Task
Transcribe, verbatim, the items from the line containing "Where should I" up to and including the line containing "pos(337,15)", leaving out the pictures.

Data for processing
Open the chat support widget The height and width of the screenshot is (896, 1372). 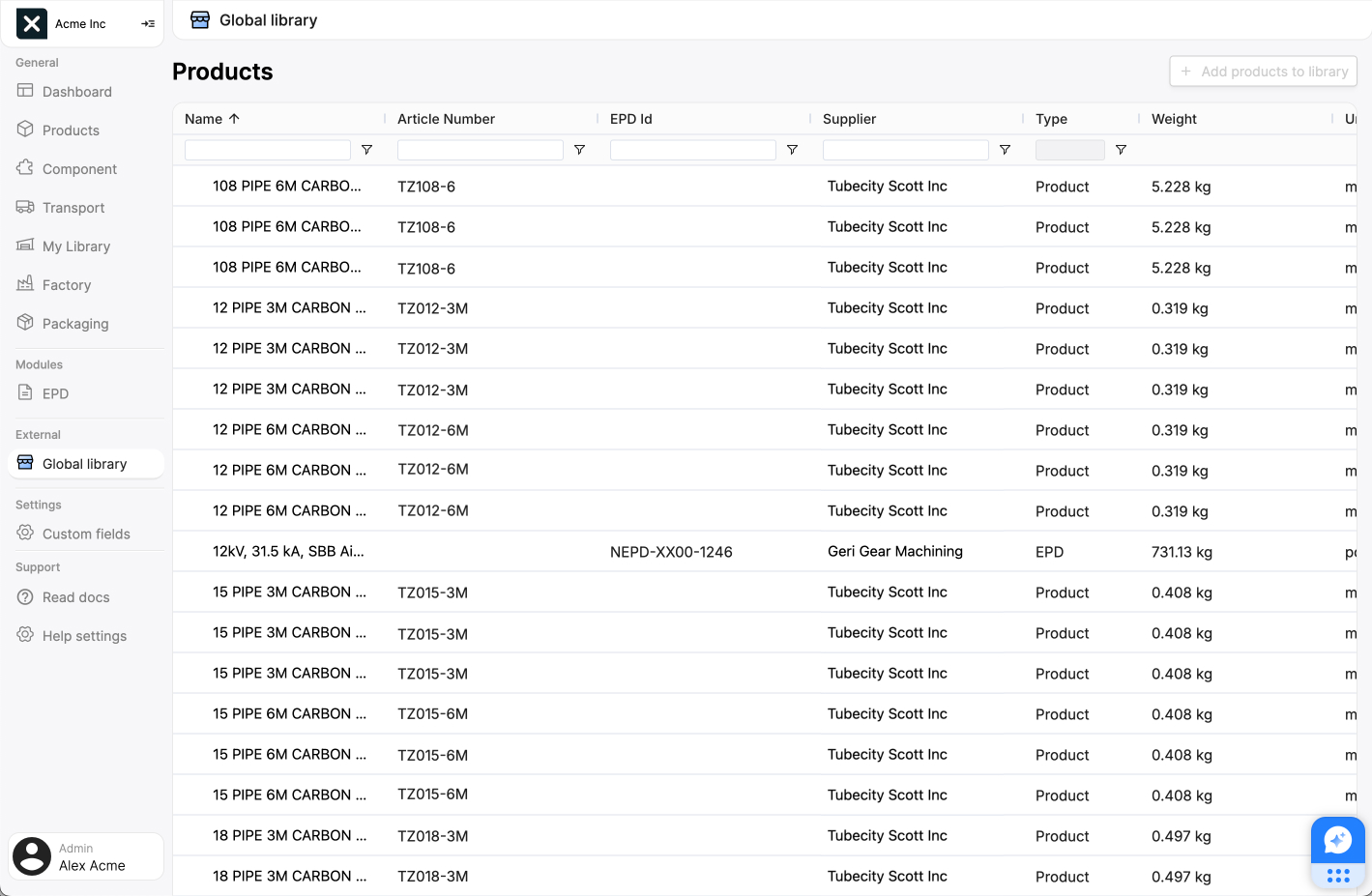pyautogui.click(x=1337, y=840)
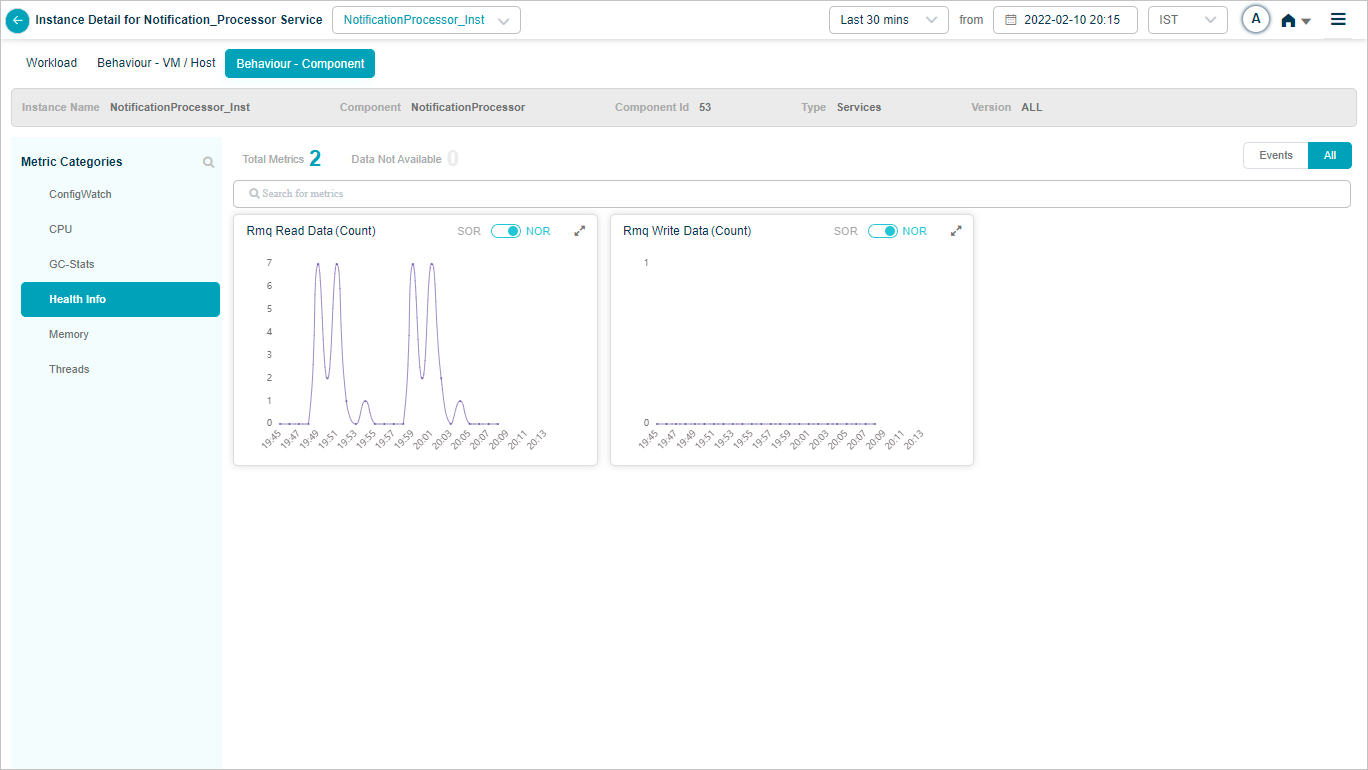The image size is (1368, 770).
Task: Open the hamburger menu icon
Action: click(x=1338, y=19)
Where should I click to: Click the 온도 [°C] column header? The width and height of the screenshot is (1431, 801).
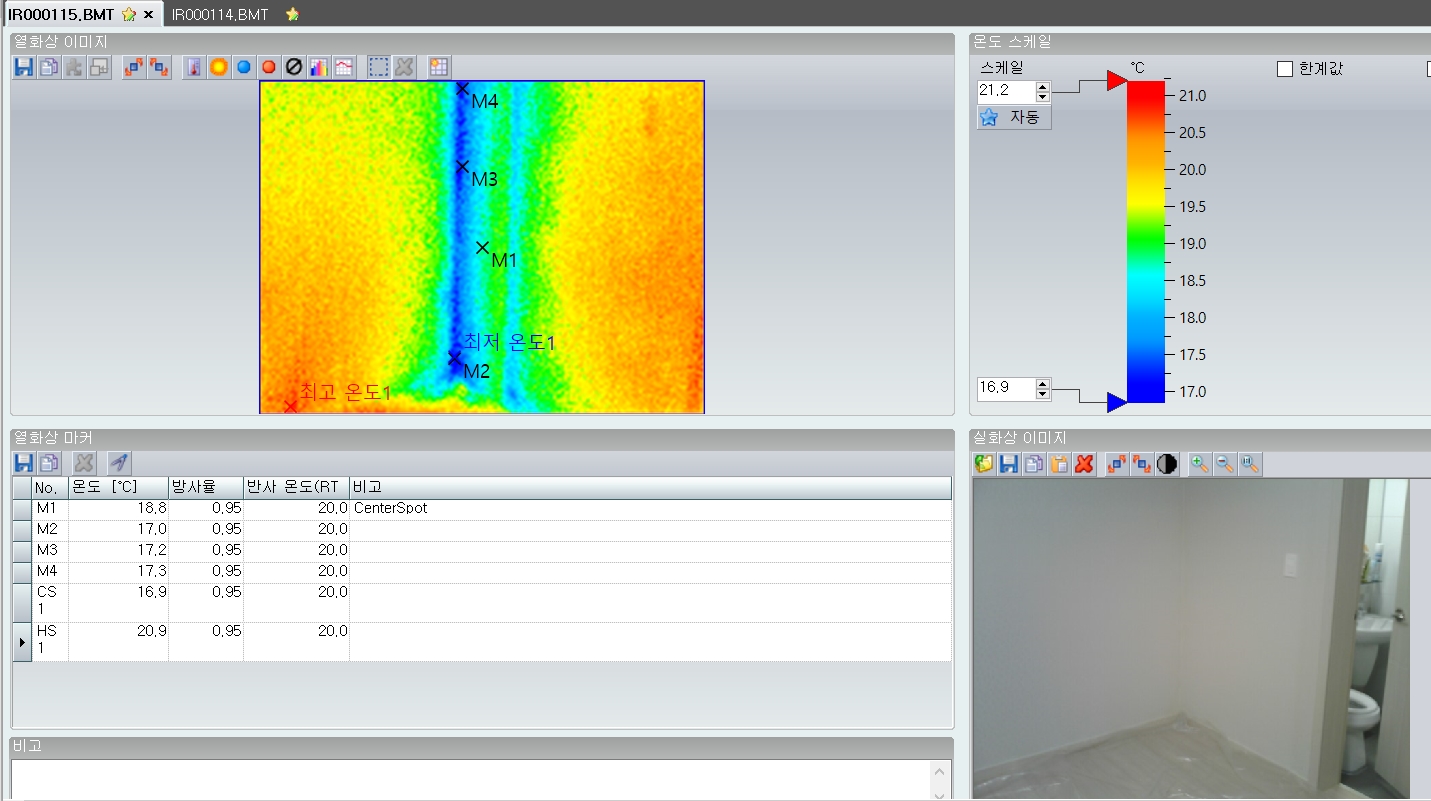(118, 487)
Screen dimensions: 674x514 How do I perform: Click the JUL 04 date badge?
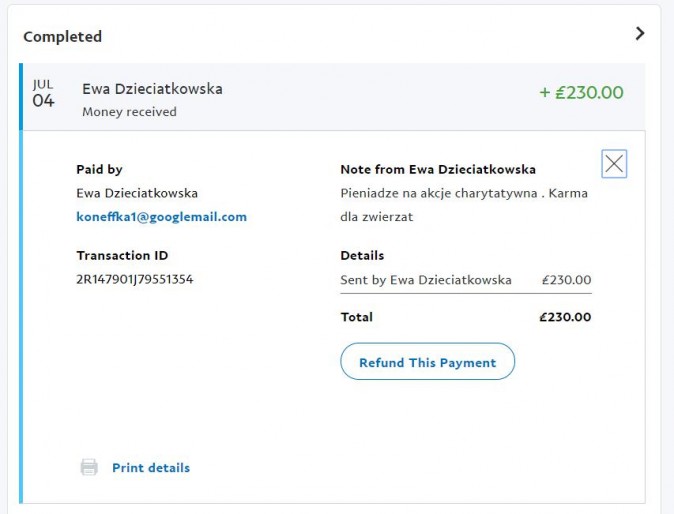pos(43,94)
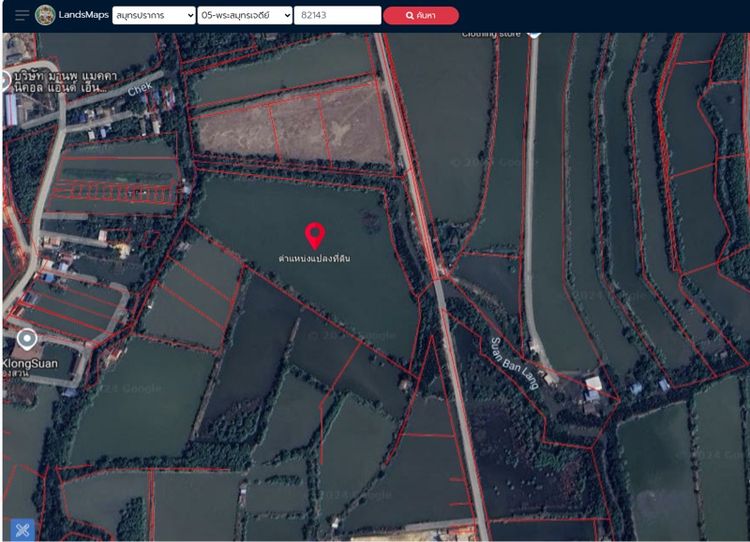Focus the parcel number field containing 82143
Screen dimensions: 750x542
pos(337,15)
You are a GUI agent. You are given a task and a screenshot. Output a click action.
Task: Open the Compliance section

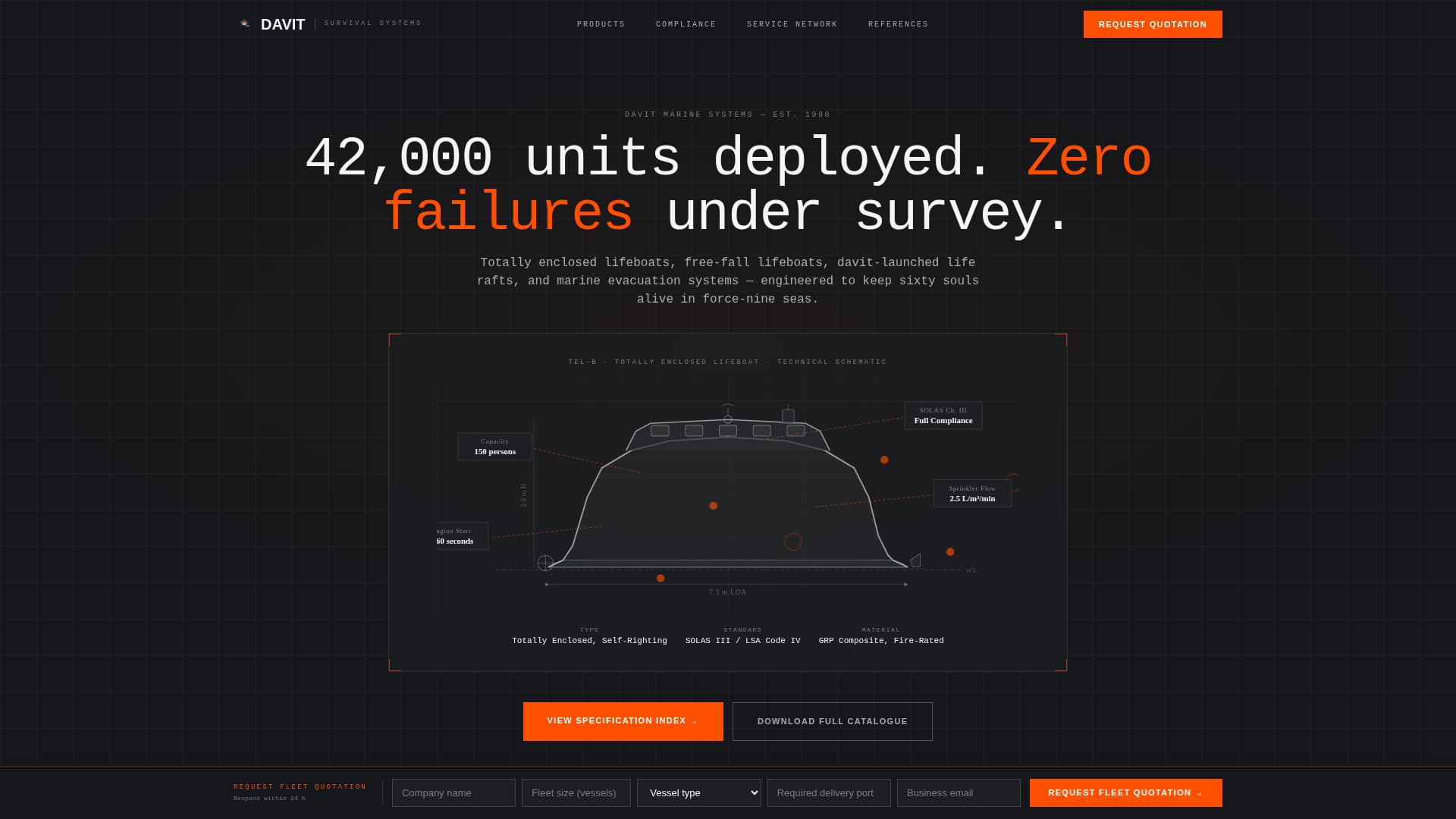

The completed task
Where should I click to: Click the 온도 [°C] column header? The width and height of the screenshot is (1431, 801).
(118, 487)
Screen dimensions: 674x514 How do I perform: Click the JUL 04 date badge?
pos(43,94)
Focus the parcel number field containing 82143
Screen dimensions: 750x542
pos(337,15)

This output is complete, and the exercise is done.